──────── TASK DATA ────────

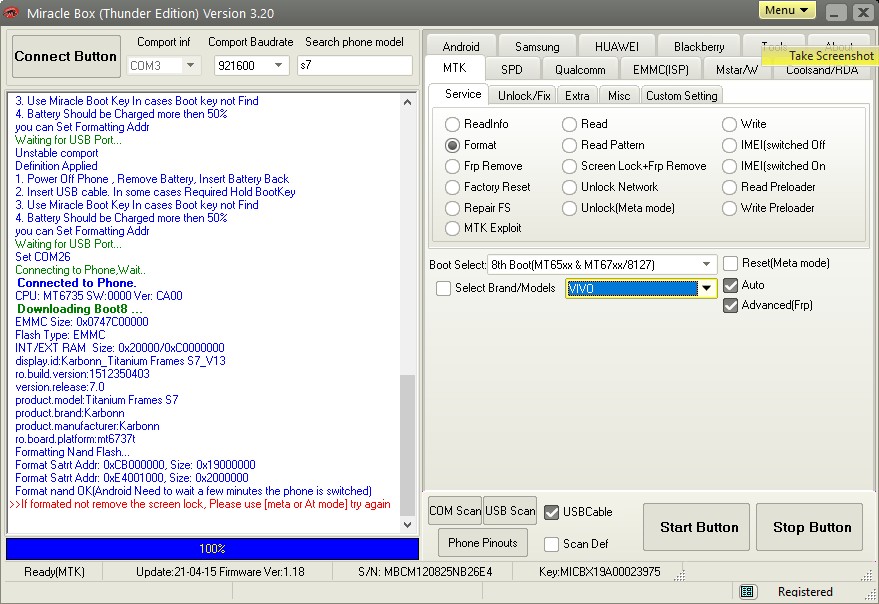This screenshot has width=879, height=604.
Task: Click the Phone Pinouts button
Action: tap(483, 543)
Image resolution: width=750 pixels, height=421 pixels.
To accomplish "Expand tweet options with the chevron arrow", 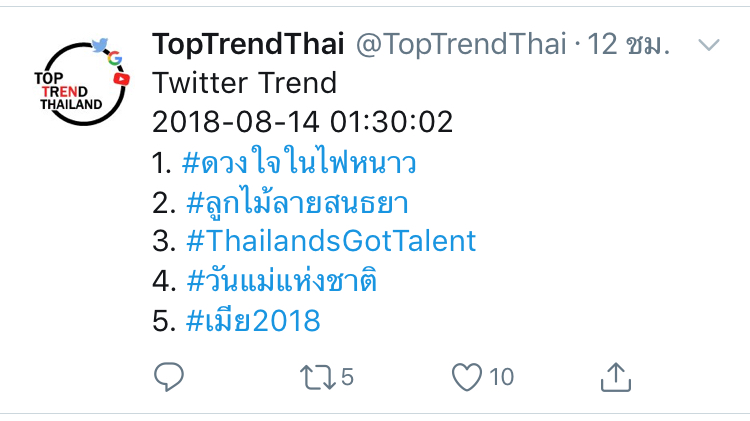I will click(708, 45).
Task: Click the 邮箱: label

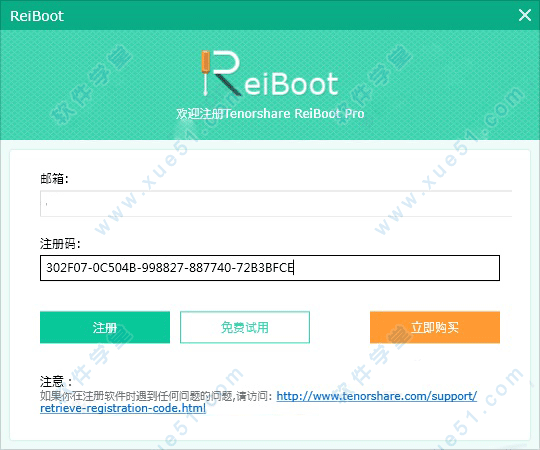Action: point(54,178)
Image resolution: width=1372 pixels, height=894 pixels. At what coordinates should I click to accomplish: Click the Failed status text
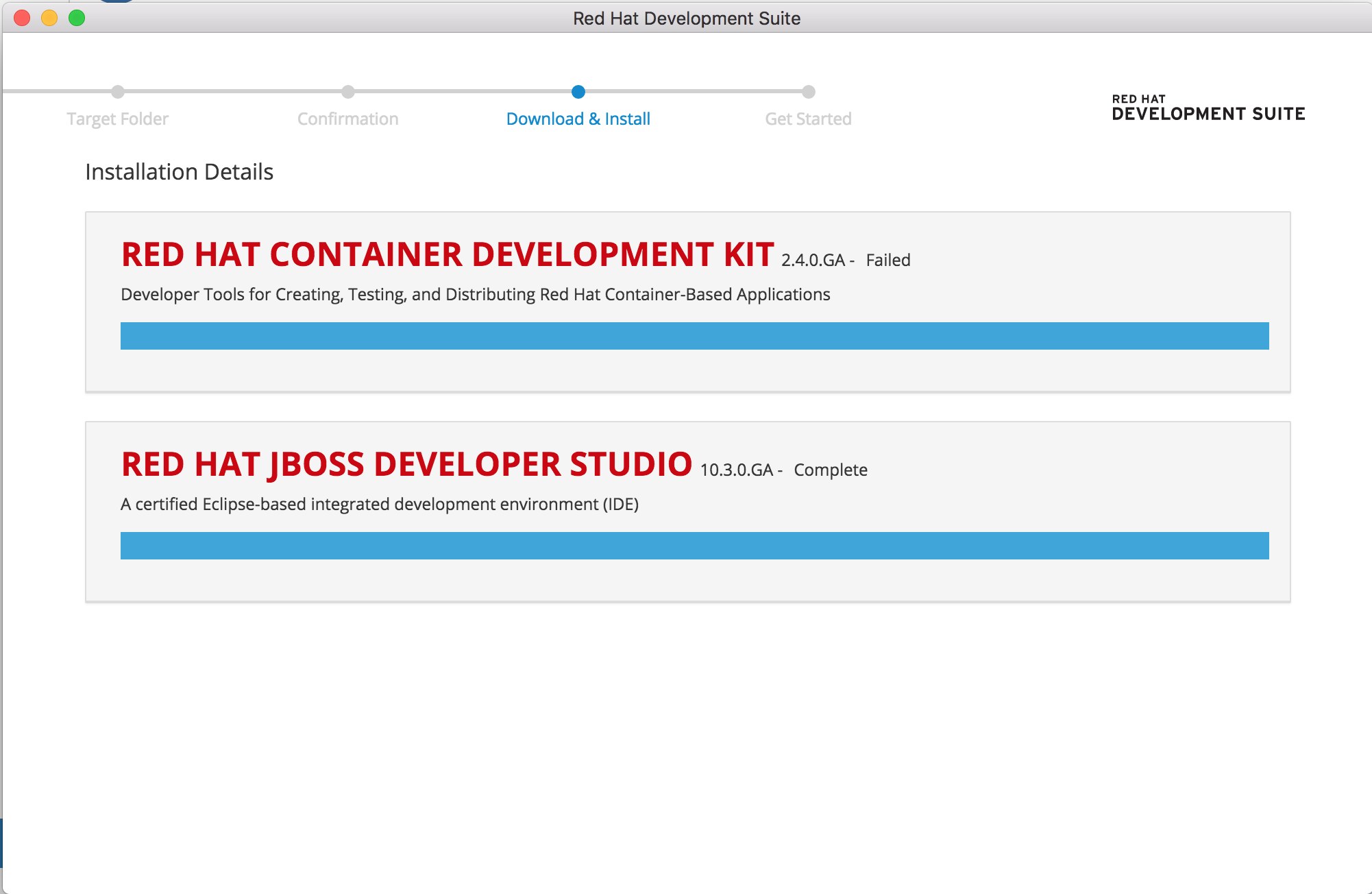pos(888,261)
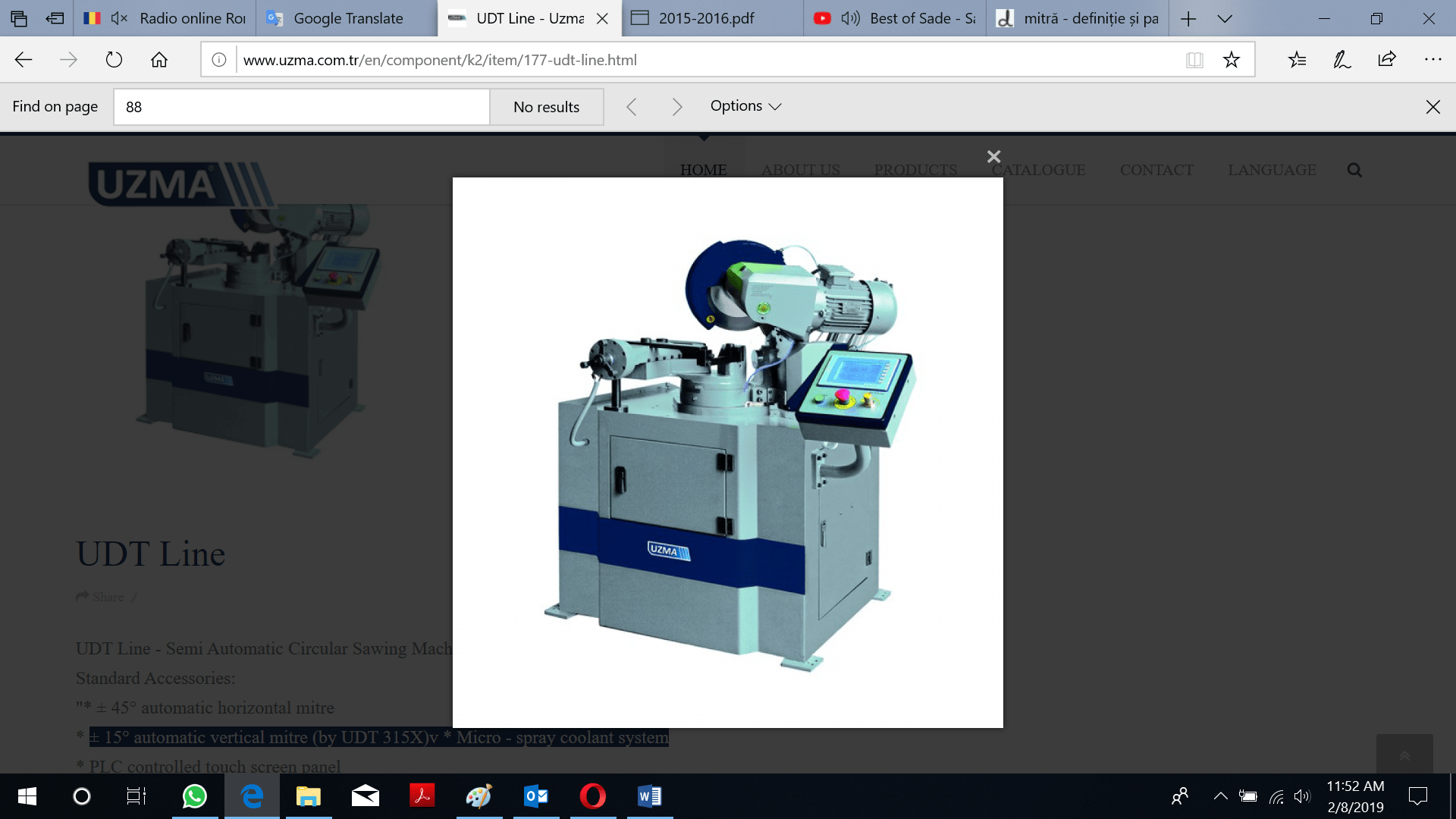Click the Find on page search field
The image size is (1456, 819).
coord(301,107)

────────
──────── TASK DATA ────────

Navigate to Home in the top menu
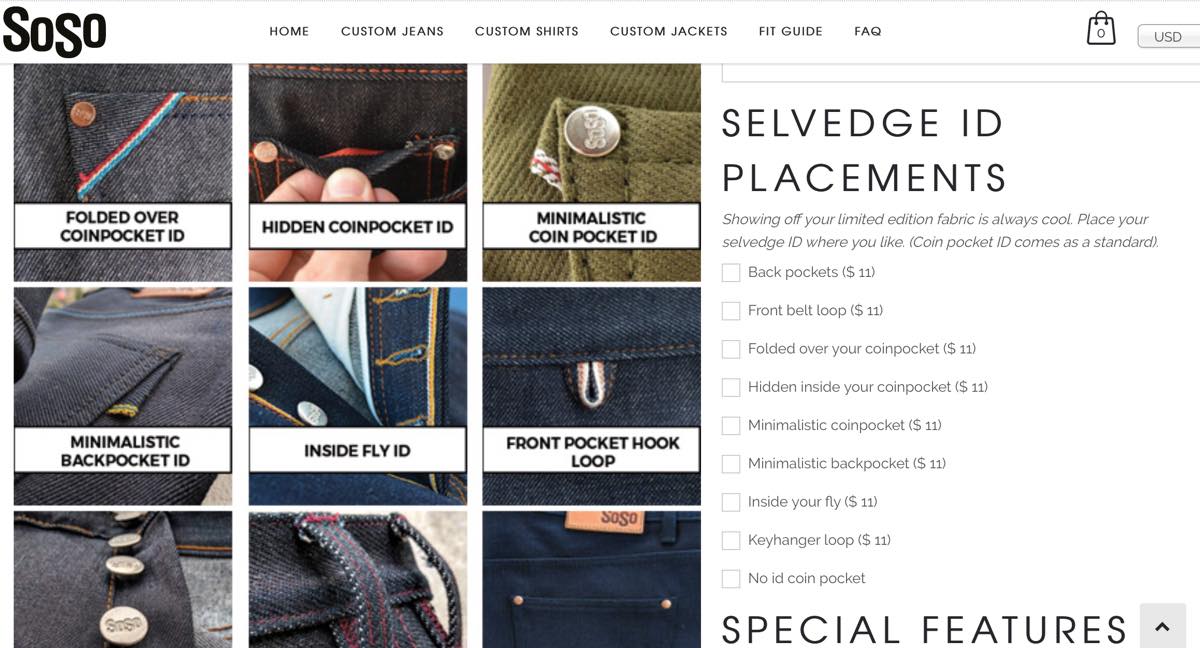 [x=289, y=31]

────────
──────── TASK DATA ────────

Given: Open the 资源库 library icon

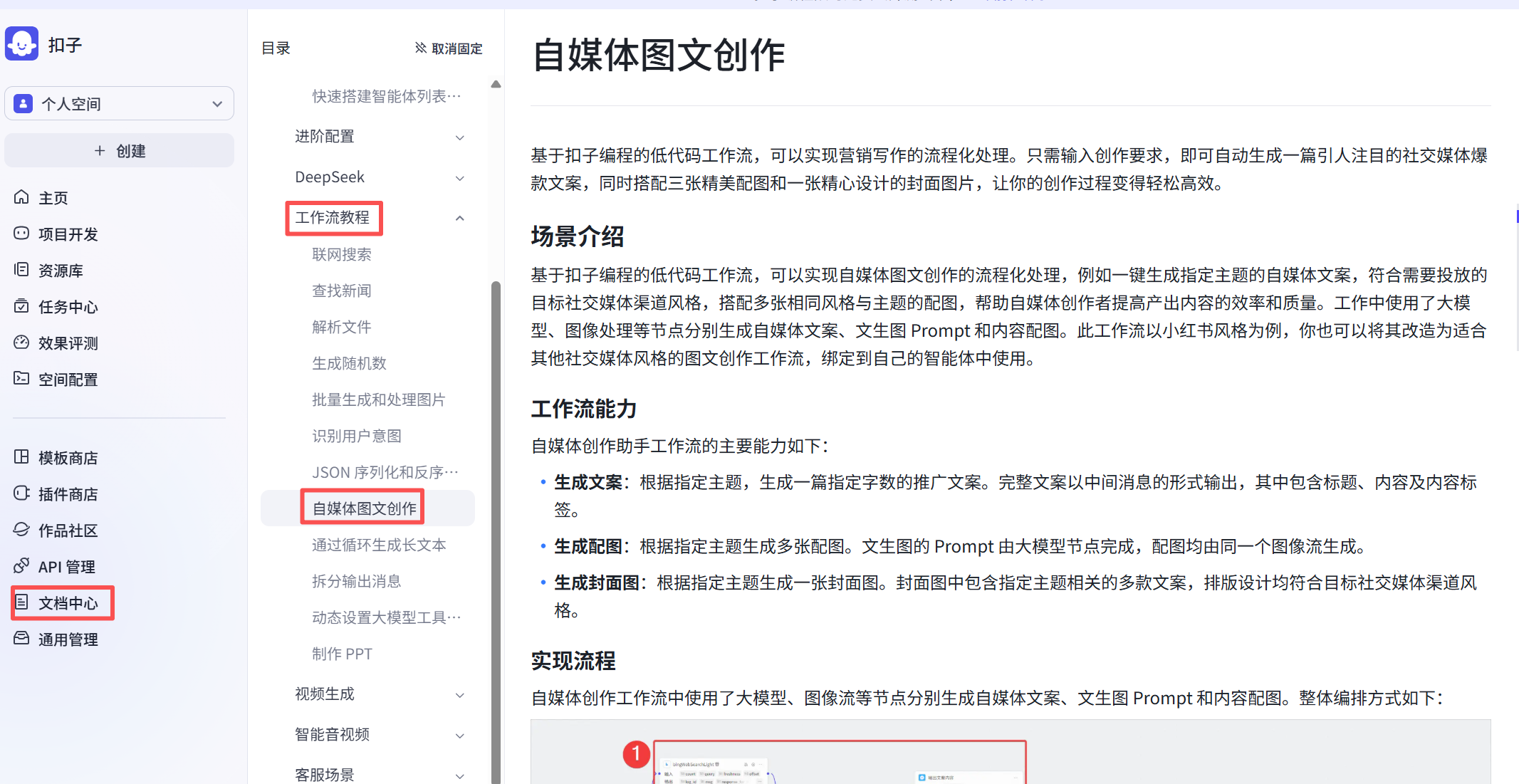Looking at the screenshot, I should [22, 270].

────────

WHAT IS NEEDED:
Write out the part of the material that opens with the line containing "Task: Click the 邮箱: label" and closes with the line containing "coord(301,107)", both ends included, leaving the pictures out of your answer.

ANSWER TO THIS EXERCISE:
Task: Click the 邮箱: label

Action: point(54,178)
Image resolution: width=1372 pixels, height=894 pixels. At what coordinates should I click to accomplish: Click the Failed status text
pos(888,261)
Click the Find on page search field
The image size is (1456, 819).
coord(301,107)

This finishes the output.